Gastrointestinal stromal tumors: A clinical and histopathological presentation of 27 cases.

OBJECTIVES: Gastrointestinal stromal tumors (GISTs) are mesenchymal tumors that express type 3 tyrosine kinase receptors and are thought to develop from the neoplastic transformation of the interstitial Cajal cells. The present study was performed to morphologically and immunohistologically evaluate GISTs, to compare their qualities using a GIST risk categorization system, and to identify the diagnostic and prognostic parameters of GISTs.

MATERIAL AND METHODS: A total of 27 patients with GISTs underwent treatment and were followed up at the Gaziosmanpaşa Taksim Training and Research Hospital. Descriptive statistics was used to calculate the mean and median values. Survival analysis was performed by the Kaplan-Meier method. The analyses were performed using the SPSS version 22.0 software.
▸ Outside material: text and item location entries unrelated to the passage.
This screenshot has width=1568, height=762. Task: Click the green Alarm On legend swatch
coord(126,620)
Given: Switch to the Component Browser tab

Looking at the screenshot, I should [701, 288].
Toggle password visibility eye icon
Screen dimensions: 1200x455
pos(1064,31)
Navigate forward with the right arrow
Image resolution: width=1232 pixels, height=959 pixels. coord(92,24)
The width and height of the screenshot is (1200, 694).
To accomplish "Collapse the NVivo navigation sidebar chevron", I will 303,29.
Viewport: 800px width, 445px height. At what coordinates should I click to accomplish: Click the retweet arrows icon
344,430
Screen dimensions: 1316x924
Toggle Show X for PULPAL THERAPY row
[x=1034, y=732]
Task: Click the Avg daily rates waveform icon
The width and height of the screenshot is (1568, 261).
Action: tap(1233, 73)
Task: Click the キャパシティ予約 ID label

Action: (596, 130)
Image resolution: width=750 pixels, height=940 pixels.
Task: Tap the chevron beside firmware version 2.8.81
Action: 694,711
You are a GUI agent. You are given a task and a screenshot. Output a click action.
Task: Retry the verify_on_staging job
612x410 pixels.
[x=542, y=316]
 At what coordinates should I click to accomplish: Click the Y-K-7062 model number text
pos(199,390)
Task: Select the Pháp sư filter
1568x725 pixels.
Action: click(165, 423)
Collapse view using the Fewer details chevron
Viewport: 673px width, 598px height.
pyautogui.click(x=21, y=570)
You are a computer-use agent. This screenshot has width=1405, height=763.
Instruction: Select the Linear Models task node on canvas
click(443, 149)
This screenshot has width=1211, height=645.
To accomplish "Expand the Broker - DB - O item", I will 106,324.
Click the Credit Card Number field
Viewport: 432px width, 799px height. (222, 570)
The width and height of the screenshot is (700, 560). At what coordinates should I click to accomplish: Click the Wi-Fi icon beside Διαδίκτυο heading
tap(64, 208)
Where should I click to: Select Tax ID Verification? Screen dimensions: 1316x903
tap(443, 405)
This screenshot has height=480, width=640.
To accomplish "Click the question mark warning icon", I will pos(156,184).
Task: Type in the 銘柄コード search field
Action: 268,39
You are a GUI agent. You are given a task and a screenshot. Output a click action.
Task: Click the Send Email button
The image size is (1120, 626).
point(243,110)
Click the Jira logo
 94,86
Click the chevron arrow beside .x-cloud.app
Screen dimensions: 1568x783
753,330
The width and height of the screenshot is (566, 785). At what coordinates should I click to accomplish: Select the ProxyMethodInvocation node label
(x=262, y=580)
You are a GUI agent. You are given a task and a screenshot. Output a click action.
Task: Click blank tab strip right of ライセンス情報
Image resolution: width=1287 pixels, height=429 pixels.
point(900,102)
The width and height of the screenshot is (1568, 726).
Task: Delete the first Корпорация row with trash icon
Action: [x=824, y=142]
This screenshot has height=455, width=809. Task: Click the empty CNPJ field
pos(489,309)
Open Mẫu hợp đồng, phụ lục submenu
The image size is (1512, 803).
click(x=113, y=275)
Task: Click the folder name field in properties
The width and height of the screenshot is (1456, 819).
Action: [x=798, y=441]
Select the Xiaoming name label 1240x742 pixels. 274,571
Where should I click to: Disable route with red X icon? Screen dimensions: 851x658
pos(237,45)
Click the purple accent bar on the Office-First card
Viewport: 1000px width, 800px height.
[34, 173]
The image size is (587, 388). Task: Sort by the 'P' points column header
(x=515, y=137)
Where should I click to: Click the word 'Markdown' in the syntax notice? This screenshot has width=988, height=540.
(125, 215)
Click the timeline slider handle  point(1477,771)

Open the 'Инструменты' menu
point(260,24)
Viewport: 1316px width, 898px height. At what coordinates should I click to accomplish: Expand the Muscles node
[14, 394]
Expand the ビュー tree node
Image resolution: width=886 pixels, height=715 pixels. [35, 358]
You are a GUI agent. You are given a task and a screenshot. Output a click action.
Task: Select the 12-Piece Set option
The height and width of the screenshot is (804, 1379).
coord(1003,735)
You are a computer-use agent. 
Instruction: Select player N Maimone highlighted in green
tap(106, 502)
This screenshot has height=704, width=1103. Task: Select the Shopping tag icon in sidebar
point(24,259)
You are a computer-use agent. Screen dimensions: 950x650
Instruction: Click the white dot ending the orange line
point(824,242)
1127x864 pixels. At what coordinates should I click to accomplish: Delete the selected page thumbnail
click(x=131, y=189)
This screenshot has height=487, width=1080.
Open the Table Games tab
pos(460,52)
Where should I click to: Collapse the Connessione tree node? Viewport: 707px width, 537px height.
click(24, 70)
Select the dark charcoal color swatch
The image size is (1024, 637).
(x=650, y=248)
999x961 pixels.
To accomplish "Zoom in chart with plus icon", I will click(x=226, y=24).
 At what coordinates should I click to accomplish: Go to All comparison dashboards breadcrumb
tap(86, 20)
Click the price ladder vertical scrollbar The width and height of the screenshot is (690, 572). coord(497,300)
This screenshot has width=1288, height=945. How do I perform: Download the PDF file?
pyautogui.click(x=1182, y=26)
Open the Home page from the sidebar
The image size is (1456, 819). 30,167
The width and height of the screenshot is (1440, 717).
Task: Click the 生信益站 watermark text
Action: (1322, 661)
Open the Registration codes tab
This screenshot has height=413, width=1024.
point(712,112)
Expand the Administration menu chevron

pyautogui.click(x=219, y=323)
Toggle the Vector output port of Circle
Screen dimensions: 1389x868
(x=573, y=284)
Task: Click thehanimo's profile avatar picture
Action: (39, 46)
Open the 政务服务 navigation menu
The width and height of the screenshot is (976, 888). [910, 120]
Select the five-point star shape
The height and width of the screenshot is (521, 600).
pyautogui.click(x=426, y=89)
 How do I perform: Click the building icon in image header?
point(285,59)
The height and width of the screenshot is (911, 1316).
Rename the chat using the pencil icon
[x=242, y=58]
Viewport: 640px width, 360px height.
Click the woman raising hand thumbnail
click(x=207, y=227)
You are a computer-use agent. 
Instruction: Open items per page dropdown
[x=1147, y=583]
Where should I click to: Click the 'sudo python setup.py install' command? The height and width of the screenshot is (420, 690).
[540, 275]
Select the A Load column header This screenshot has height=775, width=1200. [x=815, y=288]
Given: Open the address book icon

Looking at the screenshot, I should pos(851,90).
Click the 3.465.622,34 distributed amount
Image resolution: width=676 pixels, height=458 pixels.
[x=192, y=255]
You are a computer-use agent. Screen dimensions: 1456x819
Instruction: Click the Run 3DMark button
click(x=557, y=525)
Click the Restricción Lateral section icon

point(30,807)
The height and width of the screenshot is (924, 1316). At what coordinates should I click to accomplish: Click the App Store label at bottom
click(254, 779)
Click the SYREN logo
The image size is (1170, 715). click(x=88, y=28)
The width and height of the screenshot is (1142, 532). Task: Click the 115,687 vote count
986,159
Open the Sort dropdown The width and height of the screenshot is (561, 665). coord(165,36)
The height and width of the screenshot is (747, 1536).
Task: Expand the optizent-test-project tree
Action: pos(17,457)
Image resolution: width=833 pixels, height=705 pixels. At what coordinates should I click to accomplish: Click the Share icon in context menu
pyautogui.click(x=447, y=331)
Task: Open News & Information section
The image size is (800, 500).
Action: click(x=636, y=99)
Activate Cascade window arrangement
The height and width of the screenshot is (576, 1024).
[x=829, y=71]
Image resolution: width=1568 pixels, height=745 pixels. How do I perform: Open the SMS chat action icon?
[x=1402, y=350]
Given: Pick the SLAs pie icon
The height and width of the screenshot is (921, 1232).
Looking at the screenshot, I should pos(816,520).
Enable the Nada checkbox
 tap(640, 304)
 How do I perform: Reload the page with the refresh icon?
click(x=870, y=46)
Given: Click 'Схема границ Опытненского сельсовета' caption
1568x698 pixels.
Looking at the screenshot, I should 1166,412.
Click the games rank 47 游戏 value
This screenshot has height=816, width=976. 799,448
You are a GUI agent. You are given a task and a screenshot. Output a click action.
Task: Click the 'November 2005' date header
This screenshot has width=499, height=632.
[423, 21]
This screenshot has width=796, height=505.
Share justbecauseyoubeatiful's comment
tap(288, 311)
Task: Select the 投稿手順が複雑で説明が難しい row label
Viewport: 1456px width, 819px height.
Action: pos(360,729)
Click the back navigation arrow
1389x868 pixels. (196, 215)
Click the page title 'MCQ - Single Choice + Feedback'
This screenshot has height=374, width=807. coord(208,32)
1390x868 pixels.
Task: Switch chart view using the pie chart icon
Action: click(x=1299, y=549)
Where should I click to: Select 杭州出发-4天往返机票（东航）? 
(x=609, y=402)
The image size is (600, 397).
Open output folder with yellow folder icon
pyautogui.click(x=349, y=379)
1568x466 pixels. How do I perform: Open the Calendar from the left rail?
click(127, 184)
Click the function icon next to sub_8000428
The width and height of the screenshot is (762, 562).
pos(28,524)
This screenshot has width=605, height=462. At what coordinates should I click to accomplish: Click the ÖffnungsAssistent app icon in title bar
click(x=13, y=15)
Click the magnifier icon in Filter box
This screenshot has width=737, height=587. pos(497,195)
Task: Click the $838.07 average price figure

RESULTS: The mean follow-up time was 3.5 (5 months to 13 years) years. The mean age was 60.4 (29-82) years. The tumors were localized in the stomach (62.9%), extraintestinal areas (14.8%), intestine (7.4%), esophagus (7.4%), and rectum (7.4%). Twenty-four patients were classified according to the Fletcher system. Of these patients, 7 (25.9%) were classified as very low risk, 8 (29.6%) as low risk, 7 (25.9%) as intermediate risk, and 2 (7.4%) as high risk. Twenty-four patients underwent surgery. Of the 3 patients who did not undergo surgery, 1 had metastatic disease at the time of diagnosis, and 2 had mini- or micro-GISTs in the stomach. On endoscopic surveillance, all tumors remained stable. Three out of the 27 patients were lost to follow-up. Two patients developed recurrence, and 1 patient died of GIST.

CONCLUSION: We analyzed the clinical and pathological characteristics of GIST. The most common site of tumor origin was the stomach. The size, mitotic index, and Ki-67 values were to be found high in intermediate- and high-risk groups and metastatic diseases.